I take our charitable giving seriously. We don't tithe, per se, and we don't have a tzedakah box - but then again, we're atheists and those two traditions are rooted in organized religion.
But still, the idea of taking a percentage of one's income and giving it to those who need it more is a good and honorable practice.
With the end of the year approaching, consider charitable contributions to local organizations. The local ones are often smaller and less able to fund the glossy direct mail pieces that are likely flooding into your mailbox packed with address labels and greeting cards. Consider instead:
- A local food pantry
- The homeless outreach program nearby
- The nearest animal shelter
- Your child's daycare center
- The amateur orchestra in your county
- The safe house for domestic violence victims in the next town
- Your village's volunteer ambulance corps
There's nothing wrong with the big guys, it's just that small non-profits often have to work a lot harder for the funds they raise, and will be enormously grateful to you for your donation, no matter how small.

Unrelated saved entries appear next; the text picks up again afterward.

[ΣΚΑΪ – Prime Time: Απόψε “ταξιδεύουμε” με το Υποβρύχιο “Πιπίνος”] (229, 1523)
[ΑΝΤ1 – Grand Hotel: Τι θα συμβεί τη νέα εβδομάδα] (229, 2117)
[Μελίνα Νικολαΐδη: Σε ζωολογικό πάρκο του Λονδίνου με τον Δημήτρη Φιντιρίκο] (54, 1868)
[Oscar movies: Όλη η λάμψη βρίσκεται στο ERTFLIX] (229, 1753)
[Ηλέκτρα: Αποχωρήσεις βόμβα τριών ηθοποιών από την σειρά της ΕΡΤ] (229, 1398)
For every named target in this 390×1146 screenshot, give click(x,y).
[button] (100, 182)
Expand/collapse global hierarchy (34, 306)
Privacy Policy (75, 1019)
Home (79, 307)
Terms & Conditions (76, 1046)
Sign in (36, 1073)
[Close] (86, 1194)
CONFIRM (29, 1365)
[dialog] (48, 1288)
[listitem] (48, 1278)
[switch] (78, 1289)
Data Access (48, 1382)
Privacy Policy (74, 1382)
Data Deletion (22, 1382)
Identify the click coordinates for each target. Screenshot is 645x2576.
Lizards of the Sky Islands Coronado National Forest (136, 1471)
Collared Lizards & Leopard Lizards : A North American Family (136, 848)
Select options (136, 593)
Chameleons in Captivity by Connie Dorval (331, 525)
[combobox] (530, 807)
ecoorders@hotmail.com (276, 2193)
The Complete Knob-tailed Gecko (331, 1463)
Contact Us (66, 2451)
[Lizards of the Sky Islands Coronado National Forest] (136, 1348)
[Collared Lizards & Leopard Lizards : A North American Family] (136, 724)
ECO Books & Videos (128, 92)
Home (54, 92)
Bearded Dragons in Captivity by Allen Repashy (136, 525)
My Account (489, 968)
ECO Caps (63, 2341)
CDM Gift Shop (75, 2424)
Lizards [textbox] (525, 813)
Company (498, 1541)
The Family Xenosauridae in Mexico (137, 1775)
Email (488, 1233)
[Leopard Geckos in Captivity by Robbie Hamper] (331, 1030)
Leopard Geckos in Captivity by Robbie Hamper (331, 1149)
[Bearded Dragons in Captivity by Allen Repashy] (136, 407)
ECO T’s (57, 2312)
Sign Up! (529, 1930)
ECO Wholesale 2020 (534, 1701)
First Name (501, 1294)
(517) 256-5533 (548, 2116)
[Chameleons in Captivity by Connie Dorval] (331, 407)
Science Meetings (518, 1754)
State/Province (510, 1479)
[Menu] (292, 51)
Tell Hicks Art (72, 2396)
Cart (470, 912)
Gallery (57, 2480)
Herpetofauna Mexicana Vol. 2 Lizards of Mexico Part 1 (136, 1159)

I'm locally encouraging local giving via a series I wrote for our local on-line "paper". My impetus for the series was two-fold: 1) the annual start of the New York Times Neediest Cases fund drive, and 2) encountering a local non-profit at my farmers market that I'd never before heard of. I figured if the Times could encourage charity, and there were obscure non-profits in my very town, my local paper could and should shine a spotlight on our local organizations. Happily, the editor agreed.
So give locally this year, just like you shop locally and eat locally produced food. You can make a difference.